Bersamaan dengan dihentikannya pelaksanaan Shalat Jum’at di masa sekarang ini, maka seorang muslim mengerjakan shalat di rumahnya di hari Jum’at pada waktu zhuhur dengan mengerjakan shalat 4 rakaat dengan niat shalat Zhuhur, dan tidak boleh mengerjakannya 2 rakaat atau mengerjakan shalat Jum’at dengan keluarganya. Hai’ah Kibarul Ulama menyebutkan, “Barangsiapa yang khawatir akan mendapatkan madharat atau memadharatkan orang lain, maka ada rukhsah (keringanan) baginya untuk tidak menghadiri shalat Jum’at dan shalat berjamaah, berdasarkan sabda Rasulullah shallallahu ‘alaihi wasallam “tidak boleh memadharatkan diri sendiri dan orang lain”. HR. Ibnu Majah. Dan pada setiap hal yang telah disebutkan, apabila tidak menghadiri shalat Jum’at, maka ia mengerjakan shalat Zhuhur 4 raka’at.”

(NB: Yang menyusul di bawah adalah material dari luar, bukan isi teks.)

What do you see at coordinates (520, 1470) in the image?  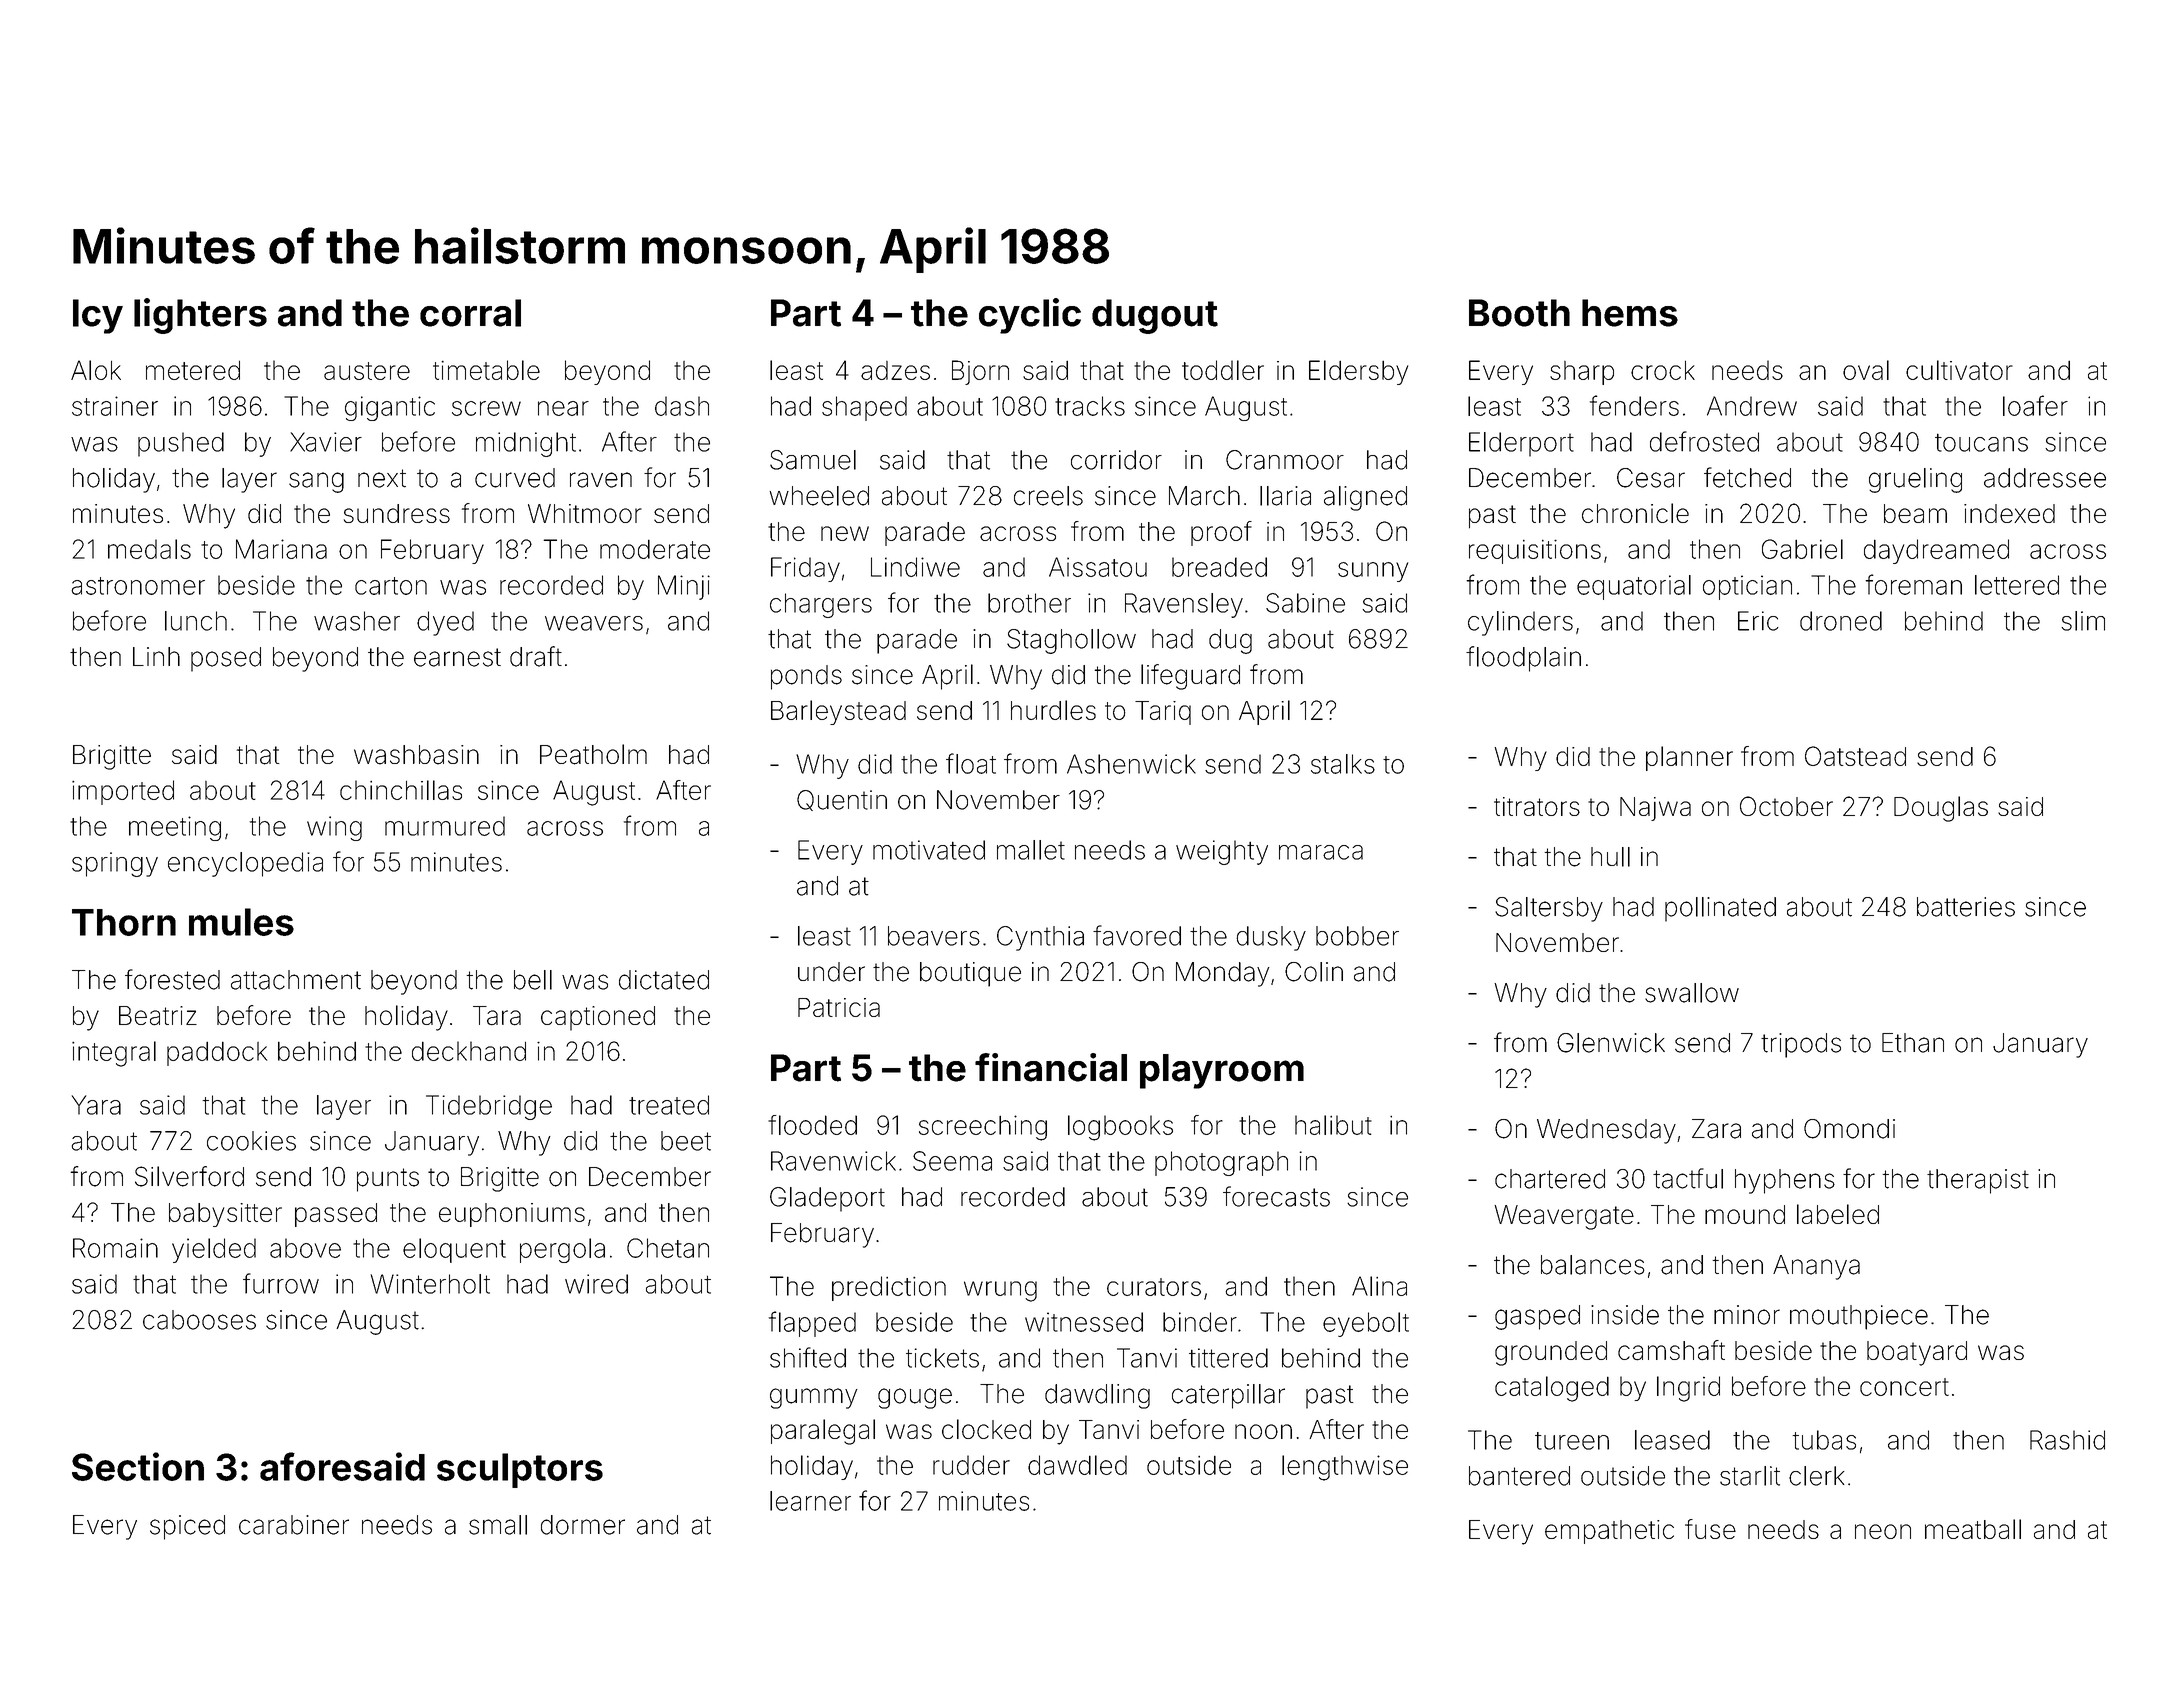 I see `sculptors` at bounding box center [520, 1470].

6. Peringatan keras dari memanipulasi fatwa Haiah Kibarul Ulama

Sebagian manusia mengajak tetangga-tetangganya dan warga kampungnya di tempat-tempat shalat sementara waktu ini untuk mengerjakan shalat berjamaah padanya, sebagai pengganti dari masjid-masjid. Mereka ini bermaksiat kepada waliyyul amr dan menyelisihi fatwa ahlul ilmi. Karena tujuan dari ditutupnya masjid-masjid pada hari-hari ini adalah karena larangan untuk berkumpul. Karena berkumpulnya manusia merupakan sebab terbesar menyebarnya wabah penyakit ini dan menularnya di tengah-tengah manusia.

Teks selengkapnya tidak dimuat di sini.